I lived with my family on the upper East Side 89th Street and Lexington Avenue. Prior to that we live in an apartment house at 24 West 69th Street.
I remember one day I was standing in front of the building when an Italian gang of about ten kids walked by. The leader sneered and said, "Look at the little rich boy. Look at those fancy clothes." He came over and rained about ten punches on me in rapid fire. I fell to the sidewalk, not hurt but terribly embarrassed. That was the way if was if you lived in a decent neighborhood during the Great Depression.
Those who had some money slinked around the neighborhood. Those who have no money lay awake thinking of ways of obtaining money, even if they had to steal it.
I believe we're entering the "GREAT CONTRACTION" now. It's finally payup time. And it may not be pretty. La Jolla is now lined with stores or apartments and condos for sale. Little groups of vagrants (women among them) hang out behind the supermarkets, hoping for a handout (which are illegal). The markets are not allowed to dole out unsold food to waiting vagrants (sanitation rules). At every freeway entrance or exit men and women are seen, carrying signs such as "Veteran, will work for food" or in the case of women "Single mother, help me buy food for my baby".
I just perused the latest issue of Barron's. For a change, Barron's drops its incessantly bullish headline and instead asks "Where Do We Go From Here?"
But as usual, Barron's answers its own question right on the cover. Answers Barron's, "Why the market could rise 10% by the year's end, led by tech, industrials and health care."
Subscribers might ask why I concentrate so much on Barron's. The reason is that Barron's is read by almost every serious investor and analyst on Wall Street and the rest of the nation.
Barron's is an opinion-maker. Barron's carries the statistics and the opinions that everyone is interested in.
Among all the analysts and national columnists, veteran Alan Abelson remains highly sceptical of where the nation is heading.
Towards the end of this issue of Barron's there's a most interesting review of the new book, "Exorbitant Privilege: The Rise and Fall and the Future of the International Monetary System" by Barry Eichengreen.
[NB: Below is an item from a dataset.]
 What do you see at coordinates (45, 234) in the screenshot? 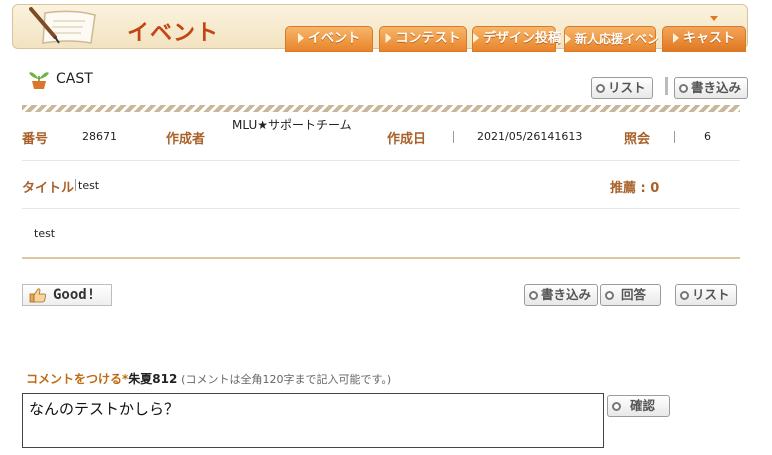
I see `post-body: test` at bounding box center [45, 234].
The last paragraph of the review runs as follows:
"The history lesson eventually brings us to the current state of the dollar and its future path. Since the benefits of being the world's primary reserve currency are vast but also nearly invisible to the noneconomic, the analysis of these benefits, and their potential to be lost, relates the discussion back to the everyday decisions of businesses, households and governments. When the dollar is eventually forced to take a lesser role in world affairs, international demand for the dollar will decline, pushing up interest rates and reducing American living standards, particularly America's ability to consume beyond its means."
Please read this paragraph over carefully. The economic strength of the US lies largely in the fact that the US owns the world's reserve currency. Because of this, the US should be a nation with a spotless record of spending within its means. Alas, nothing could be further from the truth.
The fact is that nations are moving away from the Federal Reserve Notes (dollars) and looking ever-more seriously at gold as the preserver of their sovereign wealth.